The Goldman et al. Abstract:

In the past few years, references to the opioid epidemic, drug poisonings, and associated feelings of despair among Americans, primarily working-class whites, have flooded the media, and related patterns of mortality have been of increasing interest to social scientists. Yet, despite recurring references to distress or despair in journalistic accounts and academic studies, there has been little analysis of whether psychological health among American adults has worsened over the past two decades.
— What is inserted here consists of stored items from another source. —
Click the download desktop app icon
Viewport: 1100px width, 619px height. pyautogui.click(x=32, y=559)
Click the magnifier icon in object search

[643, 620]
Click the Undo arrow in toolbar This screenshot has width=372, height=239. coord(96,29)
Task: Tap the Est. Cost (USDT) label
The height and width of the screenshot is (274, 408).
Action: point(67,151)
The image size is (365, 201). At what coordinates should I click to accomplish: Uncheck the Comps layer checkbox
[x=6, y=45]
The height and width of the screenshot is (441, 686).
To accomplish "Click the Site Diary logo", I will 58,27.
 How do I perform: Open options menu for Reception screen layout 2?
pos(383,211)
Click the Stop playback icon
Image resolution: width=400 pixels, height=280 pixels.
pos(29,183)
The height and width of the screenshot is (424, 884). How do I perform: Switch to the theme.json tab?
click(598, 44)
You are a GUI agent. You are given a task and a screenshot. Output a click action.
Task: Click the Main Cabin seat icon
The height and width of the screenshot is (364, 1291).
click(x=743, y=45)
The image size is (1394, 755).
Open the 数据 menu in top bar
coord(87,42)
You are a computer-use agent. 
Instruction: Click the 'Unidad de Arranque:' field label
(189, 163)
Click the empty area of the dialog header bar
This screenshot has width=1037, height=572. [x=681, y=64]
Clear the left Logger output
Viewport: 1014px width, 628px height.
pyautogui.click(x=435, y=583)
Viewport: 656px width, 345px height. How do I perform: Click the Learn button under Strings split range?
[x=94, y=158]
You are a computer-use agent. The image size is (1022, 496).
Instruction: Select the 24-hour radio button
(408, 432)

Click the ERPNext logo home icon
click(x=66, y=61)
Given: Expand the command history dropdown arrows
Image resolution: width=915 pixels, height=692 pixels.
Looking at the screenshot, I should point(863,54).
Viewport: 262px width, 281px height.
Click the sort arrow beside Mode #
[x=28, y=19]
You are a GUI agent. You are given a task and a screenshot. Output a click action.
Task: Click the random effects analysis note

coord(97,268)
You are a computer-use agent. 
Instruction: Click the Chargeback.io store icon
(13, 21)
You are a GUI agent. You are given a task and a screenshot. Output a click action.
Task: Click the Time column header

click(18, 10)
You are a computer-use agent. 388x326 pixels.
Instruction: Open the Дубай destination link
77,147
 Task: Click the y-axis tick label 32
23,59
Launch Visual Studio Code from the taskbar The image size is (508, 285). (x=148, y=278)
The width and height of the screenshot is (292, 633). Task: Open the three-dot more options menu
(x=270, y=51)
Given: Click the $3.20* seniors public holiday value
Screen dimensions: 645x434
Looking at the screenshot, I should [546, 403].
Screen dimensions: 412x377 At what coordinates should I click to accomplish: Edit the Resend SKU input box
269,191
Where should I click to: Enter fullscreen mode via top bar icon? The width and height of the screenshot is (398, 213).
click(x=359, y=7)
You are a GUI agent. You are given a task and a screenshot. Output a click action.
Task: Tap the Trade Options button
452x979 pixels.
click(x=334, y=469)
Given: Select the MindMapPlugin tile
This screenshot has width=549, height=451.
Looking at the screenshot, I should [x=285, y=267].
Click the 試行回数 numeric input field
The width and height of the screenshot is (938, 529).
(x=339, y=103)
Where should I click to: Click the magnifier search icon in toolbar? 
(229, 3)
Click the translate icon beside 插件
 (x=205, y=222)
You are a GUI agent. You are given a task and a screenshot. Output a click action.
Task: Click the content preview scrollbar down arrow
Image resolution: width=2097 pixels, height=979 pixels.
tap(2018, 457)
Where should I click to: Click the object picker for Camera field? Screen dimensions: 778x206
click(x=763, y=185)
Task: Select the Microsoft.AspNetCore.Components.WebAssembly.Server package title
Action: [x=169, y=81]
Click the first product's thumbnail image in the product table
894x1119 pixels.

Here, we use data from national samples of adults in the mid-1990s and early 2010s to demonstrate increasing distress and declining well-being that was concentrated among low-socioeconomic-status individuals but spanned the age range from young to older adults.
Although there is little dispute about the impact of the US opioid epidemic on recent mortality, there is less consensus about whether trends reflect increasing despair among American adults. The issue is complicated by the absence of established scales or definitions of despair as well as a paucity of studies examining changes in psychological health, especially well-being, since the 1990s. We contribute evidence using two cross-sectional waves of the Midlife in the United States (MIDUS) study to assess changes in measures of psychological distress and well-being. These measures capture negative emotions such as sadness, hopelessness, and worthlessness, and positive emotions such as happiness, fulfillment, and life satisfaction. Most of the measures reveal increasing distress and decreasing well-being across the age span for those of low relative socioeconomic position, in contrast to little decline or modest improvement for persons of high relative position.